> [Passage shown]:
Twenty One Pilots
Qudos Bank Arena, Sydney NSW
April 1st, 2017
Supported by: Safia
From house shows and backyards in 2011 to arenas in 2017. Such a rapid expansion can often cause some bands to not fully utilize the space they’re given; Twenty One Pilots are not one of those bands. Carrying an entire subculture on their shoulders, the boys displayed their talented showmanship in a live show so jam packed, you’ll wonder where the time went.
Opening the show came Australian 3-piece SAFIA, who came out swinging with an energetic yet accessible set. Lead singer Ben Woolner jumped around the stage with pointed feet and a grin, adorning only a pair of black socks. His energetic vibe rubbed off on the crowd though their performance of hits such as Counting Sheep and Embracing Me. The energy remained through their lesser known songs, rendering it impossible not to dance along. They finished off their stellar set with popular single Make Them Wheels Roll, undoubtedly leaving with new fans in tow.

> [Input data]:

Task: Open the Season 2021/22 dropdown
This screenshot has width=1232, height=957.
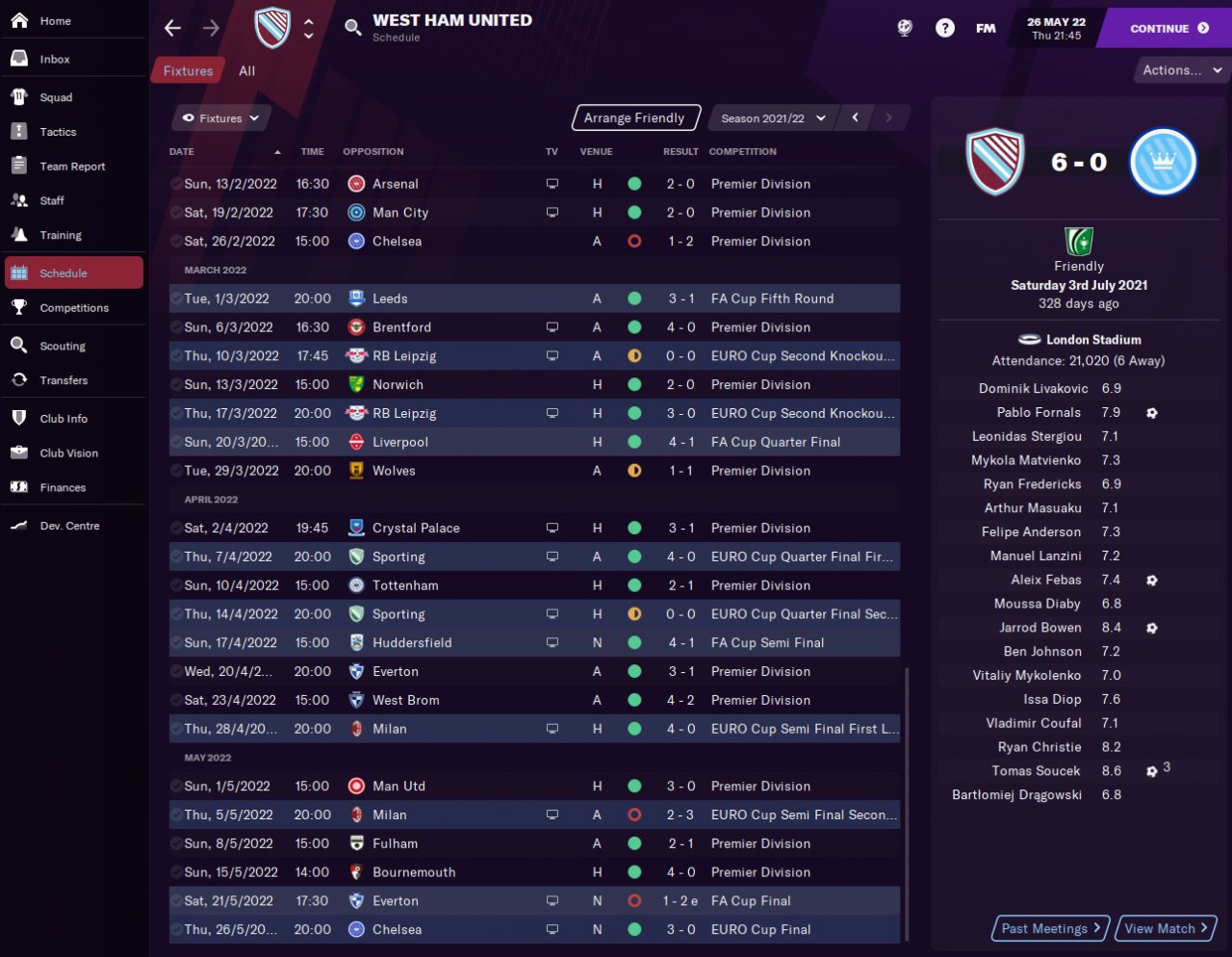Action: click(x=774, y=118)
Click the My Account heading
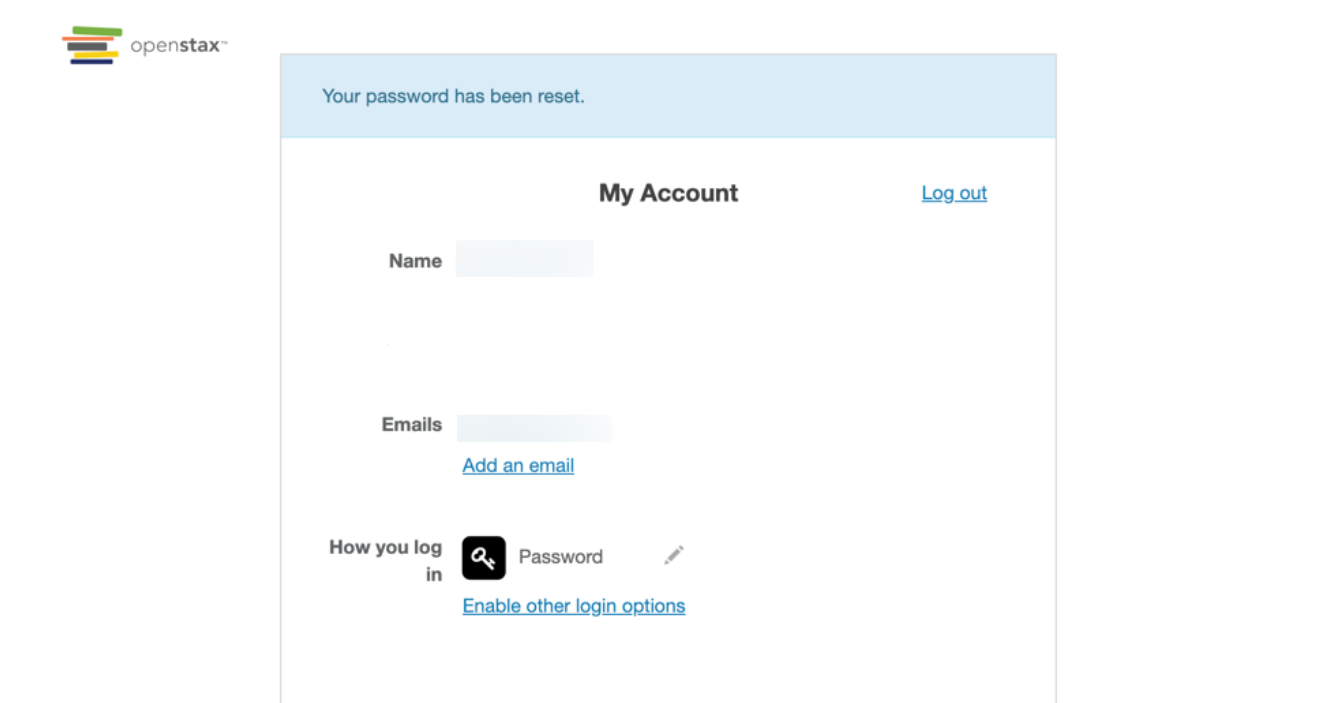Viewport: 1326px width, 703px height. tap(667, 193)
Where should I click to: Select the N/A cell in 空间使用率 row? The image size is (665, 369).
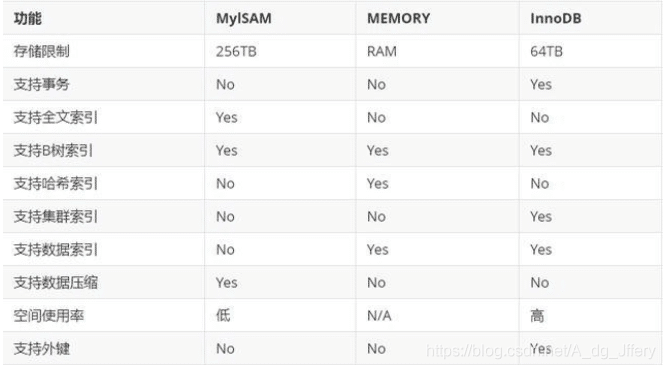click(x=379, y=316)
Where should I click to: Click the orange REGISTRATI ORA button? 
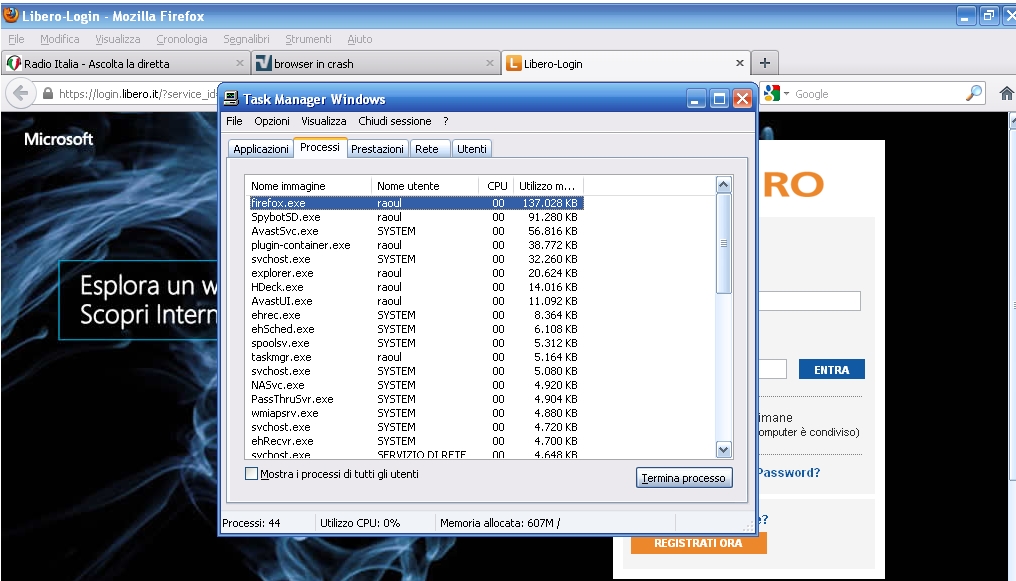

> [Using the information]:
**A)** In the concert review, which song did SAFIA close their set with?
**B)** Carry on the concert review from its last sentence.
Nothing in the items is needed here.

> [Exercise results]:
**A)** SAFIA closed with their popular single Make Them Wheels Roll.

**B)**
The lights dim, the crowd screams, the black sheet drops and to the introduction of Fairly Local, the men of the hour take the stage, adorned in their signature black ski masks. The two-piece attack Heavydirtysoul with 110% the moment they’re on stage, setting a precedent for the night to come. The same can be said for the incredible light show. The crowd is immediately in awe as Tyler appears on the other side of the arena and rips off the mask.
Josh’s replacement of masks from black to white signifies the change to fan favourites Migraine and Hometown which are treated with an equal level of energy and genuine passion from performers and audience alike. The presence Tyler has in a room in genuinely captivating and every eye in the room follows him as he dances through a medley of Message Man and Polarize. The light show is something of a spectacle of itself. Its transition from the familiar reds and whites to fluorescents purple and green that, to anyone familiar with pop-culture, signals the beginning of Heathens, a track that outshines the movie in which it was written for.
Suddenly the tone changes, Tyler changes costume and pulls out the famous ukulele as the famous first chords of House of Gold are strummed and slowly merged into We Don’t Believe What’s On TV. The energy is palpable as Tyler dances across the stage and fans scream the lyrics as loud as they can muster. An energy that continues through absolute banger Screen merged in with The Judge, and fan favourite Elvis cover, Can’t Help Falling In Love. Thus ending the ‘Pastel’ portion of the show.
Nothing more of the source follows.